Market turmoil leaves home movers exposed to mortgage rate changes

Four in 10 downsizers still require a mortgage to buy a home, the impact of which is consumer exposure to “market turmoil”, the home moving comparison site reallymoving warns.

Drawing on its own data from thousands of quotes on its site, reallymoving said 40.5% of downsizers used a mortgage to purchase their home in the last six months. The same data reveals 90.5% of first time buyers used a mortgage to fund their purchase over the last six months, rising to 92.6% in March 2026 – the highest level since October 2013.

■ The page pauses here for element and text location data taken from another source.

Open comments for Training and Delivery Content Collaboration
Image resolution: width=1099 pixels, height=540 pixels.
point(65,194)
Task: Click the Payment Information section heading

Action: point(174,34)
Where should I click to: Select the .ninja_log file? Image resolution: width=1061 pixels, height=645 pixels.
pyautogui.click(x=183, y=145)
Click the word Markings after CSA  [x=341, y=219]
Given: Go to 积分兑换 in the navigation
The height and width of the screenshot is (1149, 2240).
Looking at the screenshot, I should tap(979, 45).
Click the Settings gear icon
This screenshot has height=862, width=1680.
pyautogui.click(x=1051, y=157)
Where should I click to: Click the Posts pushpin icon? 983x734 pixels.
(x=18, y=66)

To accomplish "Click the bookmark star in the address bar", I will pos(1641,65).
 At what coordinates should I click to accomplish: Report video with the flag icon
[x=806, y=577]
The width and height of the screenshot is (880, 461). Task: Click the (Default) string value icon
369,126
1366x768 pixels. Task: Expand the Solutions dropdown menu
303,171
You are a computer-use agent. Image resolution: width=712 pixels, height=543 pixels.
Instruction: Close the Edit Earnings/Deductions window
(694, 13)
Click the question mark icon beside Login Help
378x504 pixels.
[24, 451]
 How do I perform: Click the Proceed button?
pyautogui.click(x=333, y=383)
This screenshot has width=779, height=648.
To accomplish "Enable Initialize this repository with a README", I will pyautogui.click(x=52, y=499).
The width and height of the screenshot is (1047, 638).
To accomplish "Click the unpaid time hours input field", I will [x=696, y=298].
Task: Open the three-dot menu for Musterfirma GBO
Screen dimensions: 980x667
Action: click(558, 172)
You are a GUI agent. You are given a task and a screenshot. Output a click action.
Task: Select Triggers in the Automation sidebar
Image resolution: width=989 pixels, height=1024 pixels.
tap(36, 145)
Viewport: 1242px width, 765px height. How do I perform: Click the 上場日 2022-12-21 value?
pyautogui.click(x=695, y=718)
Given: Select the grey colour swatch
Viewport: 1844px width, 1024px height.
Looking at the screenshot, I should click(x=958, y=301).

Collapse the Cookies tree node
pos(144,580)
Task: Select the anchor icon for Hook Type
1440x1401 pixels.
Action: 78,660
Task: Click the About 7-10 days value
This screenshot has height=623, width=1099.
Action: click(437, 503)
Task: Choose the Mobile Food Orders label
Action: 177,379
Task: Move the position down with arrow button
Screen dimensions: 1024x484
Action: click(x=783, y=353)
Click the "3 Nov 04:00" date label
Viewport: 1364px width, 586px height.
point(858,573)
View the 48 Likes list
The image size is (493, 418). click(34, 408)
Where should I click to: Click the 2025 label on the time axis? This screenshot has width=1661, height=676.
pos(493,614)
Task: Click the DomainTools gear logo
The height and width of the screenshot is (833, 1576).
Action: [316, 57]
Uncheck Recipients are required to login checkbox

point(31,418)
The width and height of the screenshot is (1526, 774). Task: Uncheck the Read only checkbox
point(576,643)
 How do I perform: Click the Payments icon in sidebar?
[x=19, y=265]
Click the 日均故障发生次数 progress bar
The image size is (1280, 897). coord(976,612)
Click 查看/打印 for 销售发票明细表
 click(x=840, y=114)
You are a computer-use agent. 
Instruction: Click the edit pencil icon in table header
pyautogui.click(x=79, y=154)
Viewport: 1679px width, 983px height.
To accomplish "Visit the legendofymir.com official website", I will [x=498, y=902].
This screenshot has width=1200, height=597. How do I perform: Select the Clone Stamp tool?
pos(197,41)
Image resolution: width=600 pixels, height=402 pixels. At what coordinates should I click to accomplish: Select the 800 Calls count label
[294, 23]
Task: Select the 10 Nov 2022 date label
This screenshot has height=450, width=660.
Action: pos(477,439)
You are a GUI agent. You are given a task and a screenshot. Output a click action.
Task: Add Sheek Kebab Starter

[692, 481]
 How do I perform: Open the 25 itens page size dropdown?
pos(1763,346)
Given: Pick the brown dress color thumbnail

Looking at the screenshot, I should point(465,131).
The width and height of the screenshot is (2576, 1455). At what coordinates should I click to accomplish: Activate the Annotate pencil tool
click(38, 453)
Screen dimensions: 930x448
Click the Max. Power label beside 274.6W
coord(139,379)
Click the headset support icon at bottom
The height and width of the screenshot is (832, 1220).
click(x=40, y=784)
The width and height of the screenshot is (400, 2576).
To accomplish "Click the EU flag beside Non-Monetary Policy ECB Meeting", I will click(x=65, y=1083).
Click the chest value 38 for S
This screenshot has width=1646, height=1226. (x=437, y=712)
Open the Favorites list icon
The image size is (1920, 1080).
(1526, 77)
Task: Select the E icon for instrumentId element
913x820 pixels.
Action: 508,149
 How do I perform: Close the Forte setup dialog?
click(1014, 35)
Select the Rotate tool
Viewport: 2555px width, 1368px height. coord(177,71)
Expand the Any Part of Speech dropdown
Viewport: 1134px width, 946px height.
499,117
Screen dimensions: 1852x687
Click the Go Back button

The analysis suggests buyers rushed to lock in deals ahead of rising rates and product withdrawals, reallymoving said. Approximately 1,500 mortgage products have been pulled from the market since the start of the conflict in the Middle East, according to Moneyfacts. At the same time, borrowing costs have risen to their highest level in over a year after average mortgage rates rose to 5.5%.

The result is more home owners are “exposed to the current turmoil in the mortgage market,” warned reallymoving founder and CEO, Rob Houghton. “Expectations that borrowing would become cheaper this year have been turned on their head,” he said.

“Inflation, which was unchanged in February at 3%, is now on course to shoot back up and as a result we’re likely to see the base rate rise this year rather than fall. Lenders are spooked and amid the uncertainty we’re seeing hundreds of products being pulled, with rates rising across the board.

“Anyone hoping to buy this year will be concerned, particularly first time buyers who are most heavily dependent on mortgages, and existing homeowners with deals due to expire in the next few months. The focus will be on securing a deal as quickly as possible before costs rise further, and for those buyers with a mortgage offer in place, the rush is on to find a property and exchange before it expires.”

 

Source: reallymoving

In an effort to provide reassurance to borrowers, Chancellor Rachel Reeves brought together the UK’s largest lenders last week to reaffirm their adherence to the Mortgage Charter which enables customers to secure a new rate up to six months ahead and switch to a new deal with their existing lender without a fresh affordability check. Borrowers also have the option to move to interest-only payments for six months, with support discussions not affecting credit scores.

The data from reallymoving suggests mortgage reliance among first time buyers is consistently high across the UK, exceeding 90% in every region except the North East (87.7%), Wales (88.5%) and Yorkshire & Humber (89.8%). The heavy reliance on borrowing leaves customers particularly vulnerable to sudden changes in mortgage availability and pricing, Houghton said.

London is the area hardest hit, with 87.4% of transactions in the capital relying on a loan, making it particularly sensitive to rate increases and product withdrawals. As the largest first time buyer market, with 63% of all buyers according to reallymoving data, London’s housing market is especially sensitive to sudden changes in lending conditions. By contrast, the North East has the lowest level of mortgage dependency at 77.3%, highlighting the extent of regional variations in exposure to market volatility.